Note
If you're a non-Stanford student and interested in submitting to the leaderboard, please create a pull request adding your result to the second table. To remain in the top 5, your submission must be verified, for which you should invite marcelroed
to a minimal repo containing a uv project with pyproject.toml
, uv.lock
and main.py
. Your script should be able to be reproduced on a single H100 by running uv run main.py
.
To submit to the leaderboard, submit a pull request that adds your results to the Markdown table below. The table should be sorted by increasing loss.
Note that your submission can run for at most 1.5 hours on an H100, and that you may only use the OpenWebText training dataset that we provide. The code must clearly be your own work, and you can't use external implementations for systems-critical aspects of your model.
The top 3 submissions will receive a prize at the end of the quarter, and the external top 3 submissions will receive a T-shirt. To make this fair, we will reorder the top 5 scoring students based on our reproduced training runs. Make sure you save a snapshot of your best code so it can be reproduced by us! We will reach out to the top few students after results have stabilized. Leading submissions that cannot be verified will be removed.

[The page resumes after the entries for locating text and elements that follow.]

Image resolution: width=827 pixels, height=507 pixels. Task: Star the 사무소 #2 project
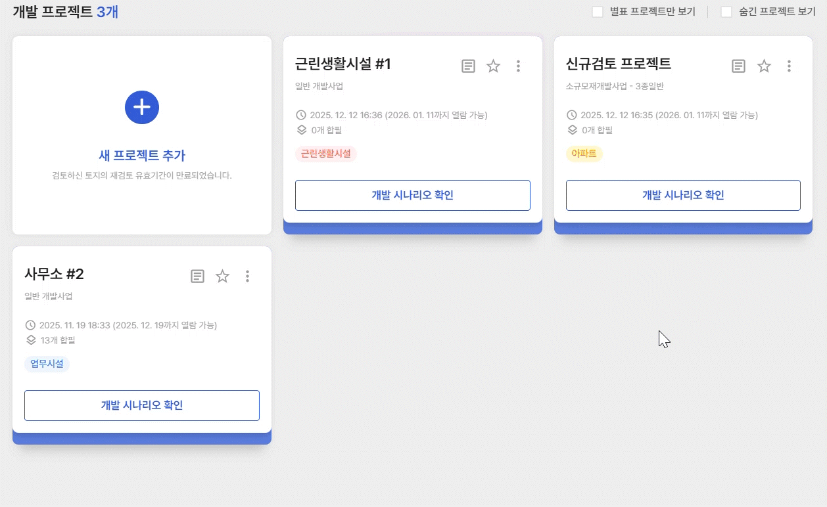point(223,276)
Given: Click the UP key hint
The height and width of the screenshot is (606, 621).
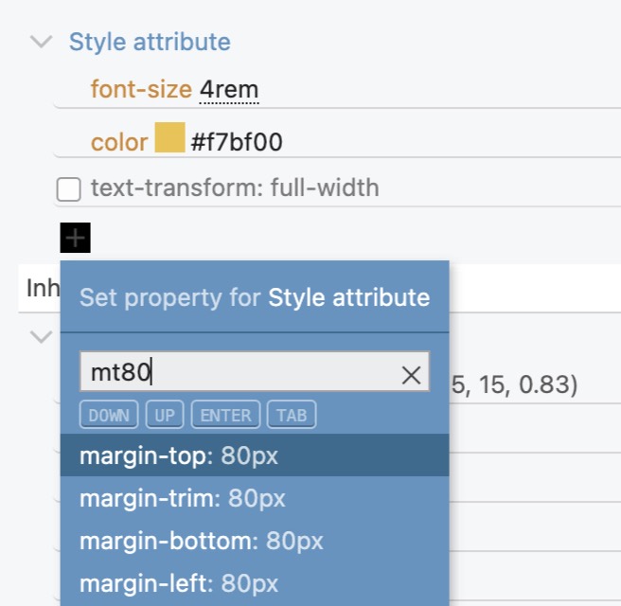Looking at the screenshot, I should coord(165,415).
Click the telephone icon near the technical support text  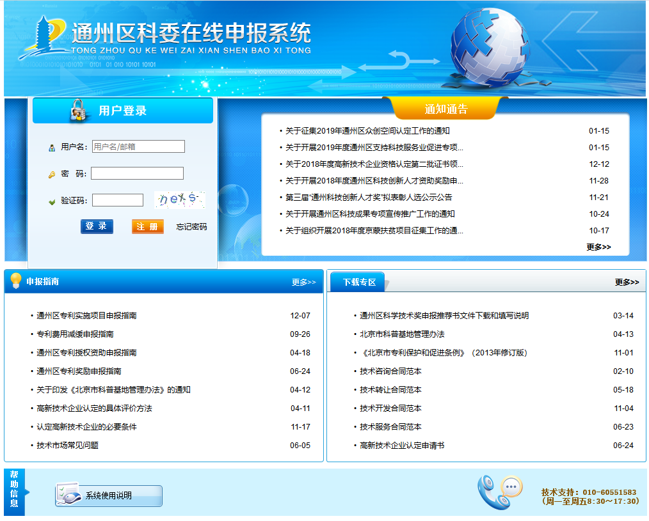[490, 492]
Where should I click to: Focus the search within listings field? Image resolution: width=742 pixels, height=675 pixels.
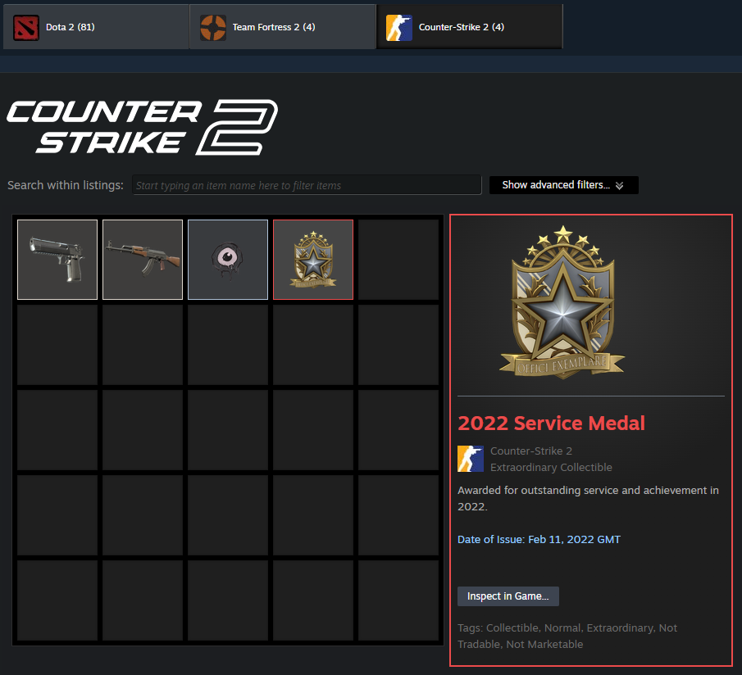[x=307, y=185]
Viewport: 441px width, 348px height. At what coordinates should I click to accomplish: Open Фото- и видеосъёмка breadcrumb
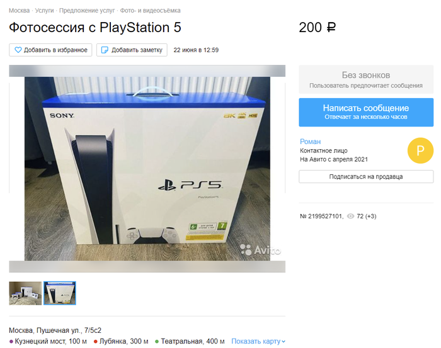[x=150, y=11]
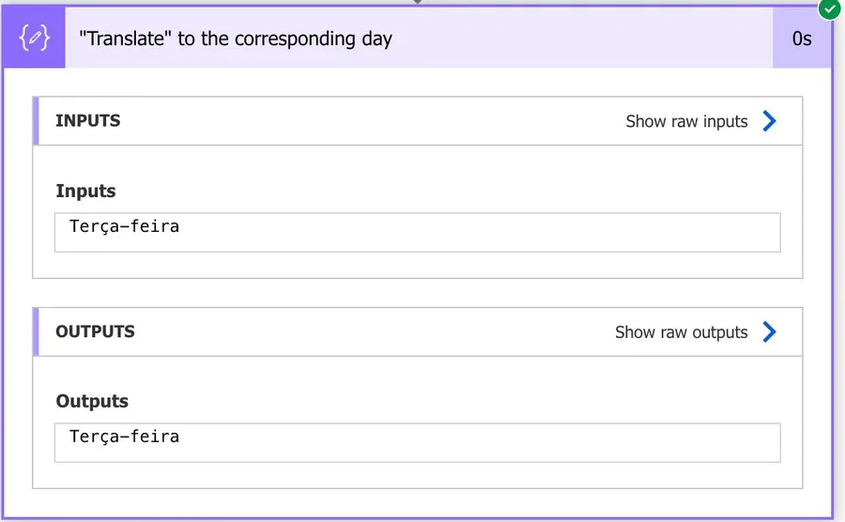Click the 0s duration label
Viewport: 845px width, 522px height.
[x=802, y=38]
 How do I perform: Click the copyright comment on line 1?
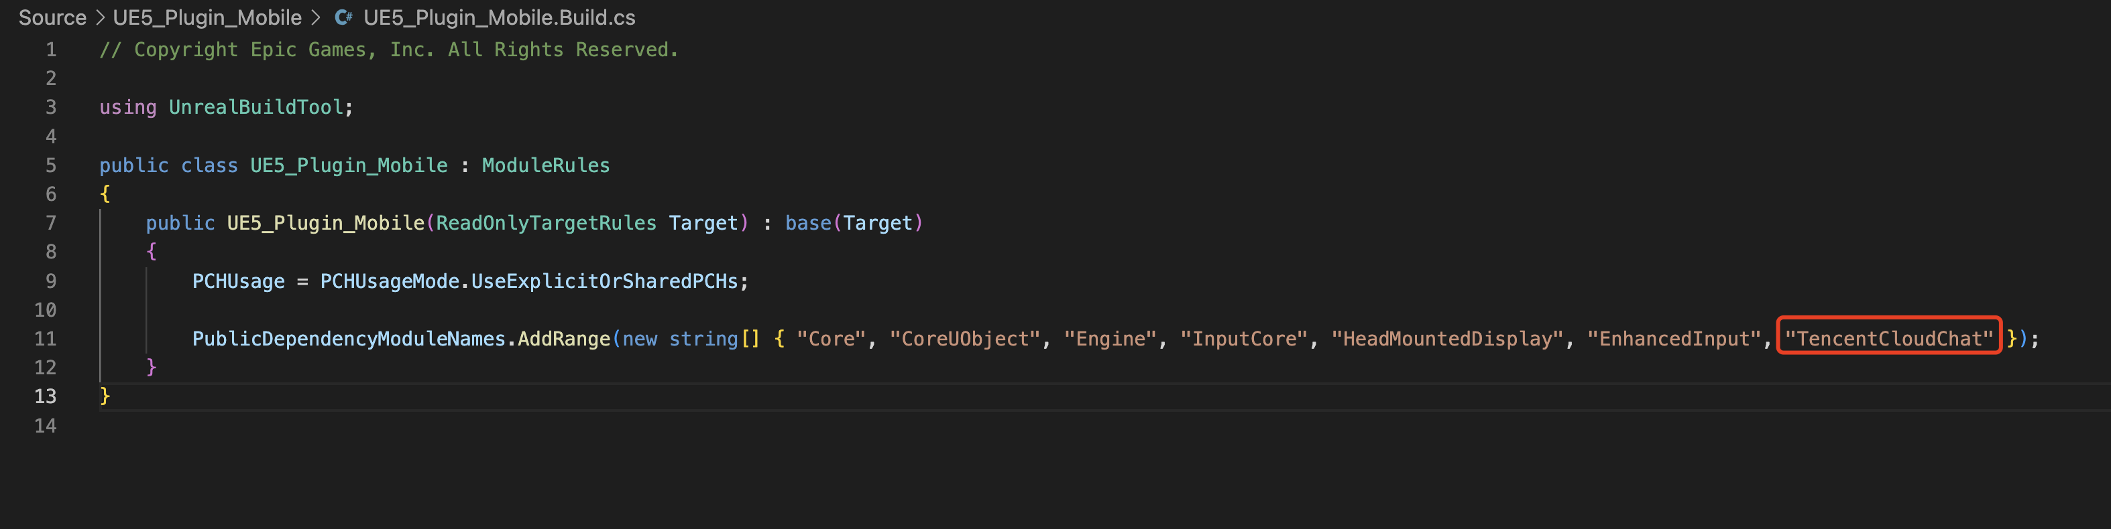click(x=389, y=50)
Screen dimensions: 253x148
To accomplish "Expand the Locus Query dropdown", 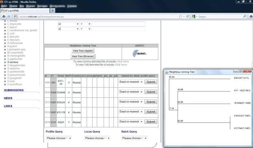I will coord(97,138).
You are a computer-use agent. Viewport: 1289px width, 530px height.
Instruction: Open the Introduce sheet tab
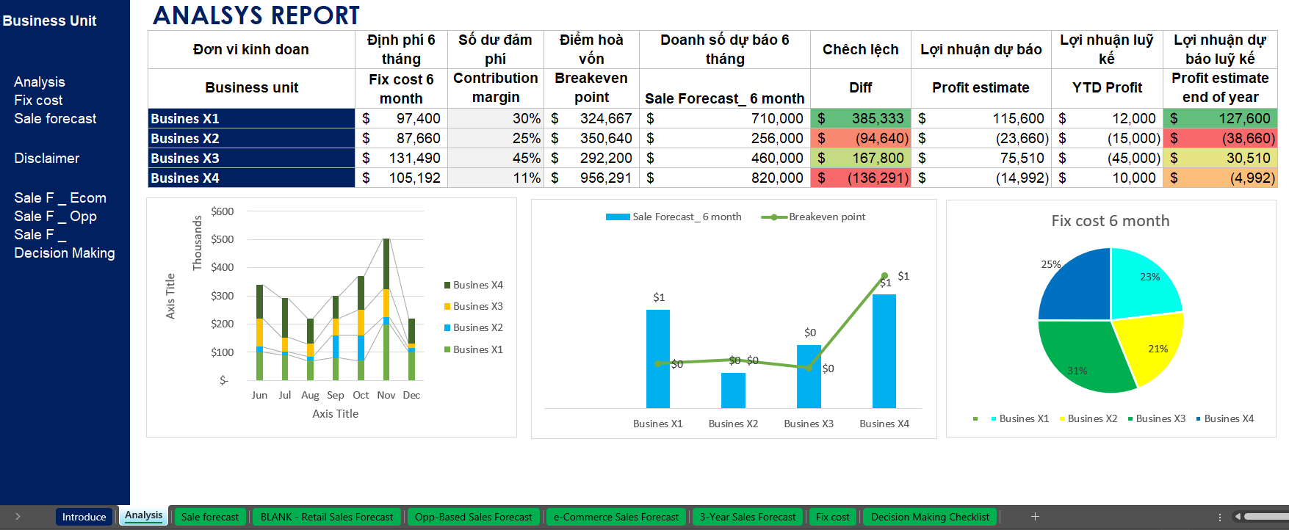pyautogui.click(x=84, y=517)
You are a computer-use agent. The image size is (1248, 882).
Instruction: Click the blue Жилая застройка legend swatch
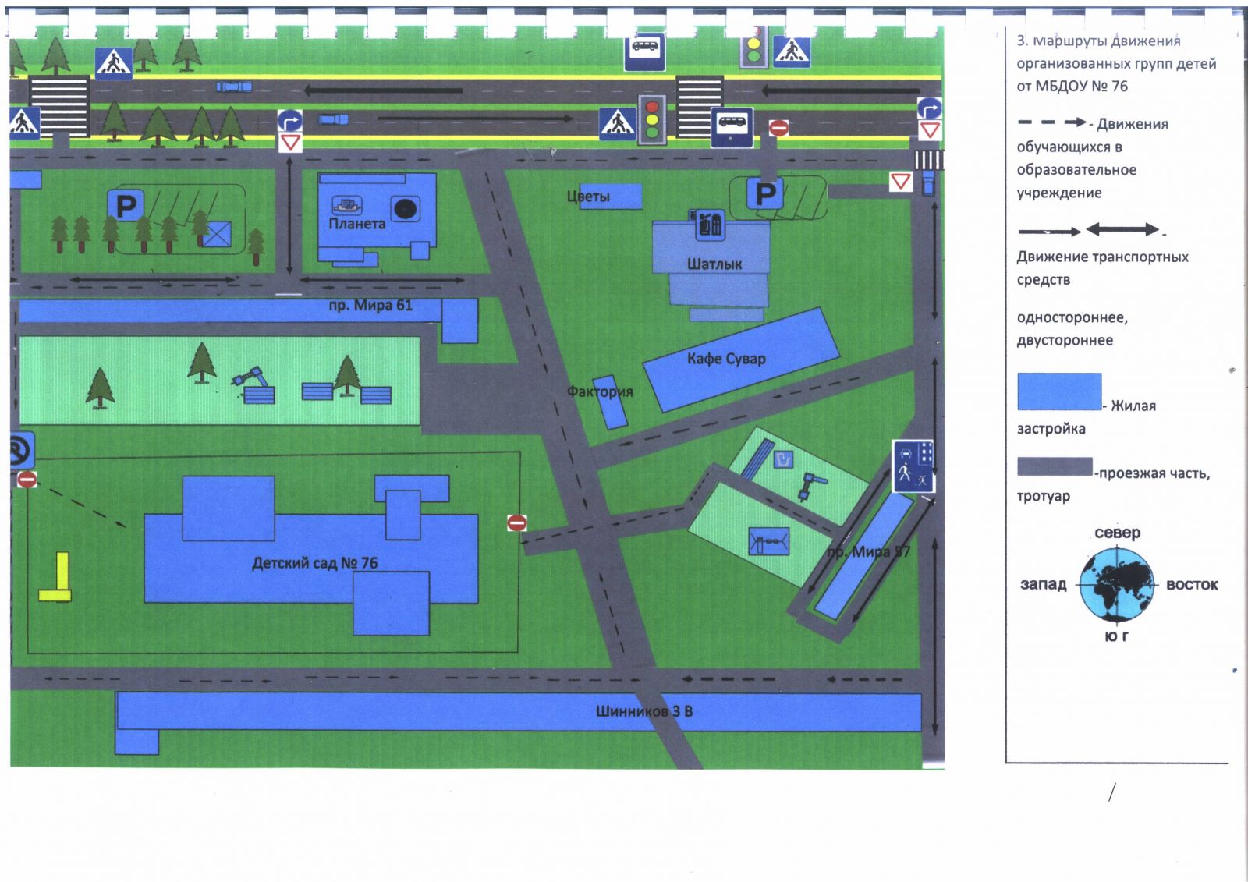click(x=1058, y=391)
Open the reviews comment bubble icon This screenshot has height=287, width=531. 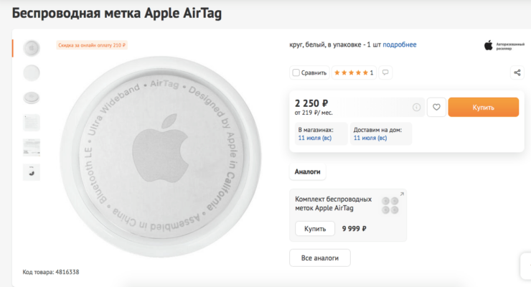point(385,72)
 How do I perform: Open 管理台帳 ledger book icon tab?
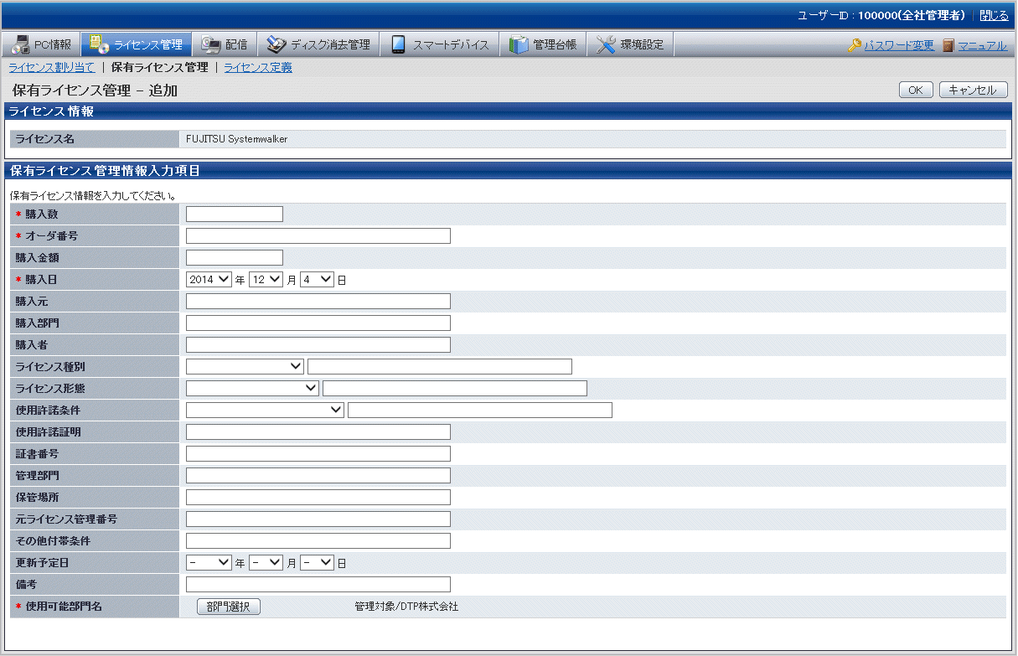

In your pull request description, you should include:
- The final validation loss that was recorded
- A link to an associated learning curve that clearly shows a wallclock-time x-axis that is less than 1.5 hours. You may either upload an image directly to the repo (use the ./images) folder or link to a publicly-viewable plot from a service like Weights and Biases.
- A description of what you did
We are considering adding an automated validation loss check, considering it's easy to measure your metrics wrong in a way that will place you higher on the leaderboard than you should be. If your loss seems too good to be true, make sure to validate your training and valdation datasets are correct, by checking decoded samples, and making sure your vocab is correct with 32k tokens. It should not be easy to get a validation loss better than 3.3.